Work instruction | Write back each entry precisely as it is given.

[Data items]

* * * *

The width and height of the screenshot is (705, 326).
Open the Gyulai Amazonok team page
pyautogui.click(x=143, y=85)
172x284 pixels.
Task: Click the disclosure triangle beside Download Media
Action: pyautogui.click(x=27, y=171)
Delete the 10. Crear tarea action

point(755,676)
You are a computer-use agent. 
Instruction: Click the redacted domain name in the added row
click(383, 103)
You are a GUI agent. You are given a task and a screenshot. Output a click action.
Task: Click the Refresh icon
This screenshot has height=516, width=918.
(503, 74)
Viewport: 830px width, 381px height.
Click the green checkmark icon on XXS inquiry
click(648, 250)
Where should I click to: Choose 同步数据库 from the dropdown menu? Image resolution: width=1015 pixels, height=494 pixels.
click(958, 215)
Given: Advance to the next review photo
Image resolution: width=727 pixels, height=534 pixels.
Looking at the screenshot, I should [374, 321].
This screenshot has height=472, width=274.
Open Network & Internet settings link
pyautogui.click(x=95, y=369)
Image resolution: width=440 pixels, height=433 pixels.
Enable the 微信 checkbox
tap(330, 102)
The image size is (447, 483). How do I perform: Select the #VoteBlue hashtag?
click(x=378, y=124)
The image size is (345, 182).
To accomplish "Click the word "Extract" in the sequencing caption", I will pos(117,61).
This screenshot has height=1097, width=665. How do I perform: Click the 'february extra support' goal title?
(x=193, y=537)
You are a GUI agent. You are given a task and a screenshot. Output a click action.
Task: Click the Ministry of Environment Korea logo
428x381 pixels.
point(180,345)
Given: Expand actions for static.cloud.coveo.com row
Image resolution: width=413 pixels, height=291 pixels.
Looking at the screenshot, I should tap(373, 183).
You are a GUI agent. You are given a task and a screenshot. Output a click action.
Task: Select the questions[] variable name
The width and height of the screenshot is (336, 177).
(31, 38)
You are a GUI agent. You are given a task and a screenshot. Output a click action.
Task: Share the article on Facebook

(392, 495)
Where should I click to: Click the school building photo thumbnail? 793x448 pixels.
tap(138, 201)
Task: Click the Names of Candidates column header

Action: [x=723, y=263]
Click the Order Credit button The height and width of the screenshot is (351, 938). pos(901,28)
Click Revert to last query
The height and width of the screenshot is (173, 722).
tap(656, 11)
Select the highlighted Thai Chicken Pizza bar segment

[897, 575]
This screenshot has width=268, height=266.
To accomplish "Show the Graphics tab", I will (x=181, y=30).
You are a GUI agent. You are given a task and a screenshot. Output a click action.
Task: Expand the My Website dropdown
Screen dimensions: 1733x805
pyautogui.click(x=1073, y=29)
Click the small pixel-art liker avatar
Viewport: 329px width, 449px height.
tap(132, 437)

* * * *

Solution for this exercise |
The width and height of the screenshot is (705, 326).
Open the Gyulai Amazonok team page
pyautogui.click(x=143, y=85)
172x284 pixels.
Task: Click the disclosure triangle beside Download Media
Action: pyautogui.click(x=27, y=171)
Delete the 10. Crear tarea action

point(755,676)
You are a computer-use agent. 
Instruction: Click the redacted domain name in the added row
click(383, 103)
You are a GUI agent. You are given a task and a screenshot. Output a click action.
Task: Click the Refresh icon
This screenshot has height=516, width=918.
(503, 74)
Viewport: 830px width, 381px height.
Click the green checkmark icon on XXS inquiry
click(648, 250)
Where should I click to: Choose 同步数据库 from the dropdown menu? Image resolution: width=1015 pixels, height=494 pixels.
click(958, 215)
Given: Advance to the next review photo
Image resolution: width=727 pixels, height=534 pixels.
Looking at the screenshot, I should [374, 321].
This screenshot has height=472, width=274.
Open Network & Internet settings link
pyautogui.click(x=95, y=369)
Image resolution: width=440 pixels, height=433 pixels.
Enable the 微信 checkbox
tap(330, 102)
The image size is (447, 483). How do I perform: Select the #VoteBlue hashtag?
click(x=378, y=124)
The image size is (345, 182).
To accomplish "Click the word "Extract" in the sequencing caption", I will pos(117,61).
This screenshot has height=1097, width=665. How do I perform: Click the 'february extra support' goal title?
(x=193, y=537)
You are a GUI agent. You are given a task and a screenshot. Output a click action.
Task: Click the Ministry of Environment Korea logo
428x381 pixels.
point(180,345)
Given: Expand actions for static.cloud.coveo.com row
Image resolution: width=413 pixels, height=291 pixels.
Looking at the screenshot, I should tap(373, 183).
You are a GUI agent. You are given a task and a screenshot. Output a click action.
Task: Select the questions[] variable name
The width and height of the screenshot is (336, 177).
(31, 38)
You are a GUI agent. You are given a task and a screenshot. Output a click action.
Task: Share the article on Facebook

(392, 495)
Where should I click to: Click the school building photo thumbnail? 793x448 pixels.
tap(138, 201)
Task: Click the Names of Candidates column header

Action: [x=723, y=263]
Click the Order Credit button The height and width of the screenshot is (351, 938). pos(901,28)
Click Revert to last query
The height and width of the screenshot is (173, 722).
tap(656, 11)
Select the highlighted Thai Chicken Pizza bar segment

[897, 575]
This screenshot has width=268, height=266.
To accomplish "Show the Graphics tab", I will (x=181, y=30).
You are a GUI agent. You are given a task and a screenshot. Output a click action.
Task: Expand the My Website dropdown
Screen dimensions: 1733x805
pyautogui.click(x=1073, y=29)
Click the small pixel-art liker avatar
Viewport: 329px width, 449px height.
tap(132, 437)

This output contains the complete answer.